Medical Examiner Talks About Resignation
"I was working very hard. That was the overriding factor. I'm autopsying everyday," Rao said. "No other office where I've worked that I would do autopsies everyday. Come to work, do the same thing. It really started to get very tiresome."
The previous medical examiner performed about 285 autopsies in his last full year. Rao completed about 400 in 2005.
"I'm not a workaholic. I'm not a masochist. I want to do what is right because, at the end of the day, I have to be at ease with my conscience," she added. "Have I done the job which I was asked to do when I accepted this position? And that's the way I was trained."
Rao said the University of Missouri Hospital, which operates the medical examiner's office, told her that situation would change.
"For the past two years, I have been asking for help, with the promises that it would come," Rao said. "But, it did not come."
And, because MU pays all of the office's employees, Rao said that's a conflict of interest which news reports highlighted after the accidental death of a football player last summer.

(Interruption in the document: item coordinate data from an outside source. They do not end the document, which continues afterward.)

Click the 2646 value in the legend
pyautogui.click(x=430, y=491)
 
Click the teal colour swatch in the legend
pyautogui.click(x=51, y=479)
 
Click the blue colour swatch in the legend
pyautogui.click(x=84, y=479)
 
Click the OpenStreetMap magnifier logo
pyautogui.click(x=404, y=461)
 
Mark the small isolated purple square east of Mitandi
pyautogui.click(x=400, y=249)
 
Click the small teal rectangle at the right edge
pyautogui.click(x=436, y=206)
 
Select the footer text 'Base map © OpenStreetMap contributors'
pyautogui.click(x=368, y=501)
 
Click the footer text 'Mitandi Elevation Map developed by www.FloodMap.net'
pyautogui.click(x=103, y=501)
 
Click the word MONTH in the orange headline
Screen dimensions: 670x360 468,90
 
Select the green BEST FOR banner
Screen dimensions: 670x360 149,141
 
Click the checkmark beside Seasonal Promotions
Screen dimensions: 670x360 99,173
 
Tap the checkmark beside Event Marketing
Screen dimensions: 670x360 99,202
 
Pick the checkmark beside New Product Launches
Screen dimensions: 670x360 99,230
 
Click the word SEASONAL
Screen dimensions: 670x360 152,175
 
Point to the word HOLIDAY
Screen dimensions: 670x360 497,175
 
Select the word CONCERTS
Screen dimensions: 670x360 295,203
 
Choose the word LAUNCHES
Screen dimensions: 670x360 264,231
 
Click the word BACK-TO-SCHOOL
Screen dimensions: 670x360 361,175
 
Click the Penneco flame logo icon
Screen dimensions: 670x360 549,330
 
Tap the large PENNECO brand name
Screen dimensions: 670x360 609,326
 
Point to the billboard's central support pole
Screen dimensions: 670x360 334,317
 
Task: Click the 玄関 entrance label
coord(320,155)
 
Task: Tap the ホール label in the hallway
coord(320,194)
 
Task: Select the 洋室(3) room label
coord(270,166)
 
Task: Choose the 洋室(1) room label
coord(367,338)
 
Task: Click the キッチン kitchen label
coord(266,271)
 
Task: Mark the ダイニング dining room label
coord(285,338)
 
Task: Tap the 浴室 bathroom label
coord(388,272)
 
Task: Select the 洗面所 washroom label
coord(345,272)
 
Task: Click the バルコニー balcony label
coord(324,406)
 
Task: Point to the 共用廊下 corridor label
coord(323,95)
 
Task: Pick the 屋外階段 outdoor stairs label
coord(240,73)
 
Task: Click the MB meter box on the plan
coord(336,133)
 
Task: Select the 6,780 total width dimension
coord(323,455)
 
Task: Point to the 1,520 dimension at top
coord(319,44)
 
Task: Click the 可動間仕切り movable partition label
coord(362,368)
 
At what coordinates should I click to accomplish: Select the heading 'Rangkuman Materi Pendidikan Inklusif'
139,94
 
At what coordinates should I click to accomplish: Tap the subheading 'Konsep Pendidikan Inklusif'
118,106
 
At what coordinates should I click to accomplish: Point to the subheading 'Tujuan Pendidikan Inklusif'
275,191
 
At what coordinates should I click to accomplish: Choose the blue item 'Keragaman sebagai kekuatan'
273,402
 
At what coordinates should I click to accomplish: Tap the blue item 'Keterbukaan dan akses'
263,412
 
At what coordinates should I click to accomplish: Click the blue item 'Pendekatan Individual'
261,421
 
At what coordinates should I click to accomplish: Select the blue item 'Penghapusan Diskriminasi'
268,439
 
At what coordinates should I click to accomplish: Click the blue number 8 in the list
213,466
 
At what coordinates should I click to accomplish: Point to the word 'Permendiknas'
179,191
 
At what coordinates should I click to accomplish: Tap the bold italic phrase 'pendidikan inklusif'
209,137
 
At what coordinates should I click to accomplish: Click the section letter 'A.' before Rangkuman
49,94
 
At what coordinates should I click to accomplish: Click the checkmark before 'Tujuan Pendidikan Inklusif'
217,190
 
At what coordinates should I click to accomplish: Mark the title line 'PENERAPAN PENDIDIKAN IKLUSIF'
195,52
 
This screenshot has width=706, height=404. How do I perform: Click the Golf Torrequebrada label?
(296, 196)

"I got a lot of heat on the Aaron O'Neal case because the media constantly referred to the fact that my paycheck was coming from the university, and so I would side with the university in the investigation of this death and that did not happen," said Rao. "But, perception is reality, so they look at me like I was in cahoots with the university and I wasn't."
Dr. Eddie Adelstein will take over as interim medical examiner until there is a permanent replacement for Rao.